Die Familie als Hüter der „founder‘s mentality“ (oder der Schutzwall vor den Römern)
Als einziges der großen Pharmaunternehmen verfügt die Gründerfamilie von Roche weiterhin über die Mehrheit der Stimmrechte. Dies erlaubt, langfristig und unternehmerisch in Forschung und Entwicklung zu investieren – ein enormer Vorteil in einer Branche, in der jahrzehntelange Produktentwicklungszyklen keine Seltenheit sind und das Erfüllen von Quartalserwartungen daher oft langfristigem Erfolg entgegensteht. Obwohl Roche bereits vor 125 Jahren gegründet wurde, kann die Familie in der Aktionärsstruktur auch heute noch helfen, die „founder‘s mentality“ zu erhalten.

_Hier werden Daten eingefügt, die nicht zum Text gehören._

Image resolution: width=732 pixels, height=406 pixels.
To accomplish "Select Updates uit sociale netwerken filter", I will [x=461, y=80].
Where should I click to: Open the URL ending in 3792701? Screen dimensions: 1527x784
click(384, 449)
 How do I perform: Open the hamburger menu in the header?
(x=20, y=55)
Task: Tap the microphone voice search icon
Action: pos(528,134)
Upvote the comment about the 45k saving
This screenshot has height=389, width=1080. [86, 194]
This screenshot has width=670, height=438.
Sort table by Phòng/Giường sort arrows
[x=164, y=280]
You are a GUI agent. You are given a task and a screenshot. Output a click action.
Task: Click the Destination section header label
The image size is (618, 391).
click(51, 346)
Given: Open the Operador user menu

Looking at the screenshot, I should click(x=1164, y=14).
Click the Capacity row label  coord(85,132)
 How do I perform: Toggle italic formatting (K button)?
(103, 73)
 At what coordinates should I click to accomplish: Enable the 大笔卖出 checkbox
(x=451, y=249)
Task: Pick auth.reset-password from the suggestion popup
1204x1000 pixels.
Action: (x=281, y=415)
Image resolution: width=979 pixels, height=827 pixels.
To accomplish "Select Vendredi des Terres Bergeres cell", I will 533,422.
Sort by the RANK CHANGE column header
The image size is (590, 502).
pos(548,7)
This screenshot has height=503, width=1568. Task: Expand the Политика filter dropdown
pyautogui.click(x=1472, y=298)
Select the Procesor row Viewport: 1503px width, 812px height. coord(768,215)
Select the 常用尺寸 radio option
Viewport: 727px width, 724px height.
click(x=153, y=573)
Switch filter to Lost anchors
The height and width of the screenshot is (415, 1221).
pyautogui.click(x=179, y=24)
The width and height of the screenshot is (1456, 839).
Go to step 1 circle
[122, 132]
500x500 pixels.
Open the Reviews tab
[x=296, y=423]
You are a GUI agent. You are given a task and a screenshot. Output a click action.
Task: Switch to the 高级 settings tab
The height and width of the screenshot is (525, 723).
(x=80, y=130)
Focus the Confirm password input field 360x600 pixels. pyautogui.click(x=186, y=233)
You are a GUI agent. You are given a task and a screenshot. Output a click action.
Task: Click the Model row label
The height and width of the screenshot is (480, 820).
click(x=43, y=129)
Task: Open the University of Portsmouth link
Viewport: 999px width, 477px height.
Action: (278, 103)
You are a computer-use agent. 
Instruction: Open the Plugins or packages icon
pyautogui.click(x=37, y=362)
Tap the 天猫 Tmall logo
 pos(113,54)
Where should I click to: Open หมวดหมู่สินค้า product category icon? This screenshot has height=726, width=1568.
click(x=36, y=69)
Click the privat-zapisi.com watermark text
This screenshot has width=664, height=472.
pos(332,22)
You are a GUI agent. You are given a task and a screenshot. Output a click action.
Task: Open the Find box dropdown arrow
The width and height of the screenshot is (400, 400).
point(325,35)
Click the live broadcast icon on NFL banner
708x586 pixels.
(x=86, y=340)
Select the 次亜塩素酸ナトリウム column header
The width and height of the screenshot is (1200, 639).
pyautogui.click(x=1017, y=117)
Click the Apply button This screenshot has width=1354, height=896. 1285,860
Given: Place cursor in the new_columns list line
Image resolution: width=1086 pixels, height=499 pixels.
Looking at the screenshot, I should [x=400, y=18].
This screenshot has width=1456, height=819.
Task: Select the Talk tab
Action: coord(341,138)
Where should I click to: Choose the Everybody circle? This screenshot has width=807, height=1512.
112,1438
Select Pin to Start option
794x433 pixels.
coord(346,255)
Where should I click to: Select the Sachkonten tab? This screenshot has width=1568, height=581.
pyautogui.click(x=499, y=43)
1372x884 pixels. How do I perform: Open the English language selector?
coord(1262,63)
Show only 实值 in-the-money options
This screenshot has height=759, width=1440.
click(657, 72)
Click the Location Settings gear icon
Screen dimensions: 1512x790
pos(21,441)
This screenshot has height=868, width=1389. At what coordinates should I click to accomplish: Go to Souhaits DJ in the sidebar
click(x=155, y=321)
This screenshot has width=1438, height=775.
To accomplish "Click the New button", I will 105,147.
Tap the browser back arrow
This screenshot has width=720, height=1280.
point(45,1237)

Es gibt sie, die gallischen Dörfer
Unternehmer wie Warren Buffett und Jeff Bezos haben sich größte Mühe gegeben, diese unternehmerische Kultur auch nach ihrem Ausscheiden zu erhalten. Es sind nicht das Alter oder die Größe eines Unternehmens, sondern greifbare Merkmale der Organisationsstruktur und Kultur, die Unternehmen nachhaltig überdurchschnittlich erfolgreich machen – so kann es gelingen, Tag 1 zu erhalten und die Römer vor den Toren dieser gallischen Dörfer abzuwehren. Wir suchen in unserem Investitionsprozess bewusst Unternehmen mit diesen Qualitäten.